In addition to the B-trees and B+trees that we discussed last week, we can also store database keys and data in a hash table index. For an on-disk hash table, each bucket is (typically) a page, as is each overflow bucket. In a dynamic hash table, the number of buckets increases gradually in proportion to the number of items in the table, with minimal need for re-hashing existing items.

  1. Start with an empty hash table containing 2 buckets. Using linear dynamic hashing add the following values, in order, to the table: 1000, 972, 713, 12, 436, 113, 116. Use the hash function h(x) = x % 10 (x mod 10). Grow the table whenever the number of items becomes more than twice the number of buckets.

    First we calculate i and f. i = log2 n = log2 2 = 1. f = k/2n = 0/2·2 = 0, where k is the number of entries. With this formula for f, we must always ensure that f <= 1. We start with the following hash table:

    0 []
    1 []
    
    1. Insert 1000: h(1000) = 0 = 0000. The rightmost i bit of h(1000), where i = 1, is 0, so we add 1000 to 0. f is now 1/(2·2) = 1/4.

      0 [1000]
      1 []
      
    2. Insert 972. h(972) = 2 = 0010. The rightmost 1 bit is 0, so add 972 to 0. f = 2/4 = 1/2.

      0 [1000, 972]
      1 []
      
    3. Insert 713. h(713) = 3 = 0011. The rightmost bit is 1, so add 713 to 1. f = 3/4.

      0 [1000, 972]
      1 [713]
      
    4. Insert 12. h(12) = 2 = 0010. The rightmost bit is 0, so add 12 to 0. f = 4/4 = 1, so on the next insert we will have to add a bucket.

      0 [1000, 972, 12]
      1 [713]
      
    5. Insert 436. h(436) = 6 = 0110. However, when we insert 436 we have to grow the table by 1 bucket because with 436, f = 5/4 > 1. So, n += 1 yields n = 3.

      Now we must test to see whether we need to add to i. i = log2 3, 1 < i < 2, so we round up to i = 2. Now we grow the table by a bucket, add a leading zero to the current hash values, split the current bucket 0, and use i = 2 rightmost digits (10) to insert 436.

      00 [1000] (because 1000 hashes to 0000, or 00)
      01 [713] (we don't need to look at the contents of this bucket at all)
      10 [972, 12, 436] (**2 hashes to 0010 and **6 hashes to 0110, or 10)
      

      Note that f is now 5/(2·3) = 5/6.

    6. Insert 113. h(113) = 3 = 0011. The rightmost i = 2 bits are 11. However, there is no bucket 11 so we ignore the leading digit and use the bucket specified by the rightmost i - 1 bits. So, we insert 113 into bucket 01. Now f = 6/6 = 1, so on the next insert we’ll have to add a bucket.

      00 [1000]
      01 [713, 113]
      10 [972, 12, 436]
      
    7. Insert 116. h(116) = 6 = 0110. However, we must grow the table by 1 bucket, bucket 11 (and split bucket 01). Now n = 4. i = log2 4 = 2 still.

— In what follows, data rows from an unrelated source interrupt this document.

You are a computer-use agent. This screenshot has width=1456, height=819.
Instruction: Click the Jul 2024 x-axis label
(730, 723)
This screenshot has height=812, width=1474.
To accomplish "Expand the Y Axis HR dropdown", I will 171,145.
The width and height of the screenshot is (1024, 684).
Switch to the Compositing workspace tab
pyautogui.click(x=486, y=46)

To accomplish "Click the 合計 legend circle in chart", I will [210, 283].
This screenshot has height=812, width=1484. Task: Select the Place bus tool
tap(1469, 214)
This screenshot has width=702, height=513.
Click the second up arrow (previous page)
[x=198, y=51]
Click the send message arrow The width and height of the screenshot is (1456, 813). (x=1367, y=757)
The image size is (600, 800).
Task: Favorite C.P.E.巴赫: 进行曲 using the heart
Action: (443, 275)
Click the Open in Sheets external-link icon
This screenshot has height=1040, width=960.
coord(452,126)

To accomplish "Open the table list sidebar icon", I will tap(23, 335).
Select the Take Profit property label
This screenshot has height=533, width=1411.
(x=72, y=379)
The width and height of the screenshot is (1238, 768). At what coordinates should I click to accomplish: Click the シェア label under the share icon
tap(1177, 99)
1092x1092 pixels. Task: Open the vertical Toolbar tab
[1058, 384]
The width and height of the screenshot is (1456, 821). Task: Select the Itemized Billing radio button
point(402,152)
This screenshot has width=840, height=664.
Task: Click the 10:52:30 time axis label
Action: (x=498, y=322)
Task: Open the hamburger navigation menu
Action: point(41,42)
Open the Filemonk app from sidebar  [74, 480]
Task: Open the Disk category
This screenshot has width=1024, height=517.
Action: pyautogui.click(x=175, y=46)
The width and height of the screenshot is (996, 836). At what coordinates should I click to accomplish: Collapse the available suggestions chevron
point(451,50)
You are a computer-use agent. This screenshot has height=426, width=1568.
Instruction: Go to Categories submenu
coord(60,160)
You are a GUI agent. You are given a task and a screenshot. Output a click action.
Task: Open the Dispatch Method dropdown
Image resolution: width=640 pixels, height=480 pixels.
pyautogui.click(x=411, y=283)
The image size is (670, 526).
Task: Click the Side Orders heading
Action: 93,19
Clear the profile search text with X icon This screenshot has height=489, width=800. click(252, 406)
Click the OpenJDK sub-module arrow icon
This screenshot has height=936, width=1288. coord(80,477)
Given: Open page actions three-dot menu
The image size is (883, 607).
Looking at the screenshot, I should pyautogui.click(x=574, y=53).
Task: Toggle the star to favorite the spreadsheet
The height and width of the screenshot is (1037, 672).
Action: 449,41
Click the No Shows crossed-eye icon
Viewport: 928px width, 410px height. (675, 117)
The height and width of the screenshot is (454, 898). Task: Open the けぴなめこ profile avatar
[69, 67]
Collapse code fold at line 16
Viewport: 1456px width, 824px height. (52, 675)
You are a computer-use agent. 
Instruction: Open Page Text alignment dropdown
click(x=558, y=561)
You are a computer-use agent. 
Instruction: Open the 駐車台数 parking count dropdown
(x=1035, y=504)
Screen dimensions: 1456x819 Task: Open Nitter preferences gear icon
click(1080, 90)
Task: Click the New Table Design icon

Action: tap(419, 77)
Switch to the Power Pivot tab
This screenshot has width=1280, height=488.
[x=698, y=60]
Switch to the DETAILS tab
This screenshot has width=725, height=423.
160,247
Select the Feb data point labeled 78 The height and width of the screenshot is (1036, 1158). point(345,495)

      Notice that we’re not splitting most efficiently since we’re splitting a bucket with only 2 values (and not even splitting it evenly). If we were limited to, say, 3 values per bucket, we would have to use an overflow bucket to store 116 because it is the fourth value with a hash of 10 (and so we have to “chain” on an overflow bucket). After this insert f = 7/(4·2) = 7/8.

      00 [1000]
      01 []
      10 [972, 12, 436]---[116]
      11 [713, 113] (They both hash to 0011 or 11.)
      

    Serializable, Conflict Serializable, Recoverable, and Cascadeless Schedules

Recall that:

  • A schedule is serializable if its effects are equivalent to the effects of some serial schedule.
  • A schedule is conflict serializable if it can be transformed into a serial schedule by swapping pairs of non-conflicting actions.
  • Two actions conflict if they involve the same data item and at least one of them is a write.
  • A schedule is recoverable if every transaction commits only after all transactions whose changes they read have committed.
  • A schedule is cascadeless when it avoids dirty reads: reads of data that have been modified by uncommitted transactions.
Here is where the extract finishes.